There is a view which says that the PML-N had actually told the maulana about its inability to commit the numbers for his march well in advance. The secrecy surrounding the contents of a letter that Mian Sahib had written to the JUI-F chief is cited to back this explanation.

But there is a statement that Mr Sharif made on television that echoes in the background as Maulana Fazl fails to draw a potentially crucial certificate of patronage from the current occupant of the VIP room at the Services Hospital. The PML-N leader’s lines ring in the air: “We had made a mistake by not listening to the maulana just after the election [a reference to the JUI-F’s rejection of the results of the 2018 general polls]. We will be making a mistake if we don’t join him now [in his march]”. Much has been made of the fact that the PML-N’s second in command, Mian Shahbaz Sharif, also didn’t turn up to greet the maulana in Lahore.

The criticism is a little off the mark since we all know that Shahbaz Sharif had opted to openly oppose a role for his party in the JUI-F protest, at the risk of exposing a disagreement between him and elder brother Nawaz Sharif. Shahbaz Sharif had even expressed his inability to join any march, citing health reasons. Mian Sahib’s ailment could have created that much more room for his younger brother to do what he wanted to from the outset.

Whether this room will extend to the general running of the party is open to speculation. In the wake of the eight-week suspension in the sentence of Mian Nawaz Sharif, a government minister commented that he must use this period for his medical treatment. This was thinly veiled advice to Mian Sahib to stay away from politics — his politics of resistance and defiance. It ‘naturally’ followed that while Mian Sahib was on a break from politics, the party could set its direction right under the leadership of Mian Shahbaz Sharif.

There is a formula that emanates from an interaction between various developments ie those relating to Mian Sahib’s illness, the PML-N’s failure to rise to the call issued by the Maulana, and the strengthening of the Shahbaz ‘faction’. This formula makes it easier for those who always insist that whatever happens in the country happens because of some kind of a deal.

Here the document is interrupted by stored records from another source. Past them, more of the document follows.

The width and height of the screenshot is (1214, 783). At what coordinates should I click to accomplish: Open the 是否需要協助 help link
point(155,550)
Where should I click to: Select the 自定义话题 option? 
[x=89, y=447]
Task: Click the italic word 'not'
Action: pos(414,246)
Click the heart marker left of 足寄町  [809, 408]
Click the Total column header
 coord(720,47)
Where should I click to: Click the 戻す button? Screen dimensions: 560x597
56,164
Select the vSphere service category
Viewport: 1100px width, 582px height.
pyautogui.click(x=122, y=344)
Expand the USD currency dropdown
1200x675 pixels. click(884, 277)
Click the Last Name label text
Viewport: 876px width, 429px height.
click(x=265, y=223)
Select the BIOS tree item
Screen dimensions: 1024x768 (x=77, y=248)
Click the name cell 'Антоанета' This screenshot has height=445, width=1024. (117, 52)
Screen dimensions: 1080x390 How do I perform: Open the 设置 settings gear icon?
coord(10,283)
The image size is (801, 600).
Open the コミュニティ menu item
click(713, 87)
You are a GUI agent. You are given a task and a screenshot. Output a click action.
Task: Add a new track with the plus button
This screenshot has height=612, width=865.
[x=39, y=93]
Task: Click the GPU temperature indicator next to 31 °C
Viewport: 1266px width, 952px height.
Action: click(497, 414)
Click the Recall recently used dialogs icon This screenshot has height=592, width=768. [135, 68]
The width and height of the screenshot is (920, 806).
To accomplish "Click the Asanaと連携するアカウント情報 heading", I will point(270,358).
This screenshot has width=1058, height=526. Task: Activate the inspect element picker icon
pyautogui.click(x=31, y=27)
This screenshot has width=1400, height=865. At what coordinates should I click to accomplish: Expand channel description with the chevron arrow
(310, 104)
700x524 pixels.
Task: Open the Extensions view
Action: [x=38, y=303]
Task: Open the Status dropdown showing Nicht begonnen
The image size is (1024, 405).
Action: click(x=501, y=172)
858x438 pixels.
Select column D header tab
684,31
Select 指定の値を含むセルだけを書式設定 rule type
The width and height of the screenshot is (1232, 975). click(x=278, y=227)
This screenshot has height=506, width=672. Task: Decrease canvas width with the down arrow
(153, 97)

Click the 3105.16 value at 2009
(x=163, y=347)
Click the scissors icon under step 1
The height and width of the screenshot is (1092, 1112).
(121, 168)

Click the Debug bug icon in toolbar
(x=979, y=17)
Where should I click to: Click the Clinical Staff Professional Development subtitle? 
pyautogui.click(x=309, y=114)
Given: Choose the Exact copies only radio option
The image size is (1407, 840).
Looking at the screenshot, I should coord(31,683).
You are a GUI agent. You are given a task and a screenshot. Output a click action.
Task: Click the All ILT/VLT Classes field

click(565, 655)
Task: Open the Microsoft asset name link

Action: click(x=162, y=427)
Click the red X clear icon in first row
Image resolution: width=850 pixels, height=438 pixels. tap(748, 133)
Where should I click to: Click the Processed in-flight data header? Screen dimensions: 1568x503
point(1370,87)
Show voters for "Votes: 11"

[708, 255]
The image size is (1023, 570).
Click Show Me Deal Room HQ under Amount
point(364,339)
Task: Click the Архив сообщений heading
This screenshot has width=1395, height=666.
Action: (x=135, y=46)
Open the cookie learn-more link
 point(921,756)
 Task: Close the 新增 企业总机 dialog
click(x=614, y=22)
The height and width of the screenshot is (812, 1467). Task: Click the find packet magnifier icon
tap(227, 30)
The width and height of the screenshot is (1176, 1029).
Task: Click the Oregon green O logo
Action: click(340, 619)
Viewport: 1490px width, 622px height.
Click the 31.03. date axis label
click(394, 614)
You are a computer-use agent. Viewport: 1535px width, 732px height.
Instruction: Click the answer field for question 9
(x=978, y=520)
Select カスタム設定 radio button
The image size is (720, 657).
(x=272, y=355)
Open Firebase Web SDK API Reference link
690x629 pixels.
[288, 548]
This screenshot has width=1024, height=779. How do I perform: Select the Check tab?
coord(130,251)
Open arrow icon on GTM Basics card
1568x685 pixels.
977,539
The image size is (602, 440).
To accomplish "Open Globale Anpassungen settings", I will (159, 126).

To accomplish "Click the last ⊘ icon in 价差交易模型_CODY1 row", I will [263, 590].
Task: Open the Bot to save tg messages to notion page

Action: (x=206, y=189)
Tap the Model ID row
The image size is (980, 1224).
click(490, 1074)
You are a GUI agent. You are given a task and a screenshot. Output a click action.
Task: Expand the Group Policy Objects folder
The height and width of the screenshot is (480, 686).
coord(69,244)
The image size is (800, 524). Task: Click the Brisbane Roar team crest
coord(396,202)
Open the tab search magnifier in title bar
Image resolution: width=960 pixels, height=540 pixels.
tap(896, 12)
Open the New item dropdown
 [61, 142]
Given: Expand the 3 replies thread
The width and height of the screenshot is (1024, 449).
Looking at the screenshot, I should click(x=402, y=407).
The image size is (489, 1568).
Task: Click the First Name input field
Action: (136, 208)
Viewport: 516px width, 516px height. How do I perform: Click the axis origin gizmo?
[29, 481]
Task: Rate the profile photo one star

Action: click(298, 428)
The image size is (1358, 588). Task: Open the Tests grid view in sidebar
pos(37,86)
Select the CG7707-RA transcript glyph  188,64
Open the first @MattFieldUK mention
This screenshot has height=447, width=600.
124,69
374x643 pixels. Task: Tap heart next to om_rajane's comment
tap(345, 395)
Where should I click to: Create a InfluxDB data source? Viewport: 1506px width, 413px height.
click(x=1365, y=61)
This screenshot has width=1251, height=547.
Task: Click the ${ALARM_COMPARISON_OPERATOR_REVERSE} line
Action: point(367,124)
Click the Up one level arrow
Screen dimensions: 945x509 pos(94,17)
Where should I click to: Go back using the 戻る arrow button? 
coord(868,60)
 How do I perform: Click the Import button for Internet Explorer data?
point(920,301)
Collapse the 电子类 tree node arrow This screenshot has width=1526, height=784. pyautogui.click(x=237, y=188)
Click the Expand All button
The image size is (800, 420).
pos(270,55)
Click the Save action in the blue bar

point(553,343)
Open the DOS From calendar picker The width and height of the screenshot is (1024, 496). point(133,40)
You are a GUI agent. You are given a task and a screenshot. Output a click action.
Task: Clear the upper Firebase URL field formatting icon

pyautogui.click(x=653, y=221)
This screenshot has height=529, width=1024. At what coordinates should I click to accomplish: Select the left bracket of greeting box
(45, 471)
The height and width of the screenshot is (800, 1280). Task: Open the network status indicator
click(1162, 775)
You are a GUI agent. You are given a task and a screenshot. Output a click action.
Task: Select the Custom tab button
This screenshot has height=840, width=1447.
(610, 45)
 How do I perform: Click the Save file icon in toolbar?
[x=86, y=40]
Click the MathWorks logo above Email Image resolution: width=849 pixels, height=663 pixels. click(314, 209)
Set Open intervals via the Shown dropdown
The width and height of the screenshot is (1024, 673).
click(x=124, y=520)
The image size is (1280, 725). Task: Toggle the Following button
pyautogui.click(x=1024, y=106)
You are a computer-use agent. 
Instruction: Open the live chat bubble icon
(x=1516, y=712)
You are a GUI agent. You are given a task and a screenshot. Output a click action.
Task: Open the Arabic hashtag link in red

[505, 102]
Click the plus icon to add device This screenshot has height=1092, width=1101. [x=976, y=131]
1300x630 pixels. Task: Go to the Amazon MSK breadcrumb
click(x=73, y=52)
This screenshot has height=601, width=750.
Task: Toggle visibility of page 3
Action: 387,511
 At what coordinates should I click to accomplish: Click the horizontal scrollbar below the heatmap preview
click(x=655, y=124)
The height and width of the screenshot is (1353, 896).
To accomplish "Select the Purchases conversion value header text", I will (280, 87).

Many of these deal disclosures have been exposed as fake as Mian Sahib has so far refused to make his much-predicted departure from Pakistan.

There are many more conspiracy theories swirling in the air and awaiting Mian Sahib’s attention, if the doctors so allow. He can do little about the cold reception those he has raised over time have accorded to Maulana Fazlur Rehman. Maybe, one day he can lead a rally of his own from here which has people from Lahore.